PEP 728: TypedDict with Typed Extra Items

PIG208 · February 9, 2024, 5:20am

02/17/2024 Update

Hi, I’m presenting PEP 728.

Now, instead of "__extra__", the proposal introduces the closed keyword argument on TypedDict and makes "__extra_items__" special only when closed=True is given.

To define a closed TypedDict where no extra keys are allowed:

class Movie(TypedDict, closed=True):
    name: str
    year: int

which is equivalent to:

class Movie(TypedDict, closed=True):
    name: str
    year: int
    __extra_items__: Never  # Because Never is a bottom type
                            # no extra items can be added because
                            # there isn't any compatible value type.

To allow extra keys of a certain type:

class Movie(TypedDict, closed=True):
    name: str
    year: int
    __extra_items__: str

The proposal makes TypedDict more flexible. For example, it enables:

closed TypedDict definition;
type compatibility with dict and Mapping;
precise type annotation for .items() and .values().
allowing extra keys when unpacking (**kwargs: Unpack[Movie])

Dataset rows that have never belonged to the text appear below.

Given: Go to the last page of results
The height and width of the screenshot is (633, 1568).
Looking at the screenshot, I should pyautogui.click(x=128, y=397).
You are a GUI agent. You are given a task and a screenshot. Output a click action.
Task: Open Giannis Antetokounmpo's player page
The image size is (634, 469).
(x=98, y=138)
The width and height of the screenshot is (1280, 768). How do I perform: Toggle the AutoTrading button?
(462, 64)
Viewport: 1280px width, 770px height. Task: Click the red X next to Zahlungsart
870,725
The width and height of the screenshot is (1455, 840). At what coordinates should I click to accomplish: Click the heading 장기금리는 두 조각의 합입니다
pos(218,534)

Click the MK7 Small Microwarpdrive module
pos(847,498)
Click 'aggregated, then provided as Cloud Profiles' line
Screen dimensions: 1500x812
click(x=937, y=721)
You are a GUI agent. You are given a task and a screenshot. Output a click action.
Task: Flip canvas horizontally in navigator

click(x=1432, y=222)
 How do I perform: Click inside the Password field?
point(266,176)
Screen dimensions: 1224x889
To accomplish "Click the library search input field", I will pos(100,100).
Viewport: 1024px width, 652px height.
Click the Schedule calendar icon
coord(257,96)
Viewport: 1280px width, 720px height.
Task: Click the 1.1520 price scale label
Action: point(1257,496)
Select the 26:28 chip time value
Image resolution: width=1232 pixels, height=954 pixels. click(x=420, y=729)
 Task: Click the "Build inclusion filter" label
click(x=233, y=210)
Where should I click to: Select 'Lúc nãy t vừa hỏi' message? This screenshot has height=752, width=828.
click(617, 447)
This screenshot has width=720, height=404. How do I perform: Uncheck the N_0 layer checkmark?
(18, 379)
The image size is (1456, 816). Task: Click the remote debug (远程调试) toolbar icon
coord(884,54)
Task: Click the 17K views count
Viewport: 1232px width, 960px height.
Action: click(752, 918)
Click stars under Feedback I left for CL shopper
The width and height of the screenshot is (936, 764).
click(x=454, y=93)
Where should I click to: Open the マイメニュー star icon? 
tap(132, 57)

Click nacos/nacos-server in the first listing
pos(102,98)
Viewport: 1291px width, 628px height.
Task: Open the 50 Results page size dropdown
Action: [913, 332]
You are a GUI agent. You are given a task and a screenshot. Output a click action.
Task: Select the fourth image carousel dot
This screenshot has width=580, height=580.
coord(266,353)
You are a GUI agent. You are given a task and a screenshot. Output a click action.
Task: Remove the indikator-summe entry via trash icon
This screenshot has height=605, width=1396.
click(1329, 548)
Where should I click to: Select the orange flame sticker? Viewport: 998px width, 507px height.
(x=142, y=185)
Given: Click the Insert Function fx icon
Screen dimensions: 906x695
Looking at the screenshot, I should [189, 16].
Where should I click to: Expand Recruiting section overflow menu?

Any suggestions for the PEP are welcome!

Original

Hi, I’m presenting PEP 728.
It specifies a way to annotate the type of additional items on TypedDict using a reserved key "__extra__".

class Movie(TypedDict):
    name: str
    year: int
    __extra__: str

As a side effect, the proposal makes TypedDict more flexible. For example, it enables:

“closed”/“final” TypedDict definition;
type compatibility with dict and Mapping;
precise type annotation for .items() and .values().

Currently, an open issue is whether there is a better way than making "__extra__" a reserved key for TypedDict.

Any suggestions for the PEP are welcome!

MegaIng · February 9, 2024, 5:57am

I don’t think reserving __extra__ is a problem, I would already expect stuff like __class__ to not work (even if it does according the current spec, haven’t checked)
However, I am personally in favor of putting as a keyword extra= next to the base class anyway, that IMO is cleaner:

class Movie(TypedDict, extra=bool):
    name: str

If at some point TypeForm is added to the spec (which IMO is unavoidable), type checkers need to be able to deal with Type Annotation-like syntax basically anywhere anyway, so I don’t think it’s a good counter argument that it’s harder for typecheckers. The inheritance issue mentioned might still exists, although I don’t quite understand what the problematic thing is

PIG208 · February 9, 2024, 6:47am

Thank you for the feedback!

Re: the drawbacks of extra=, I think I should include a link to the reasoning for not favoring this syntax in a future revision.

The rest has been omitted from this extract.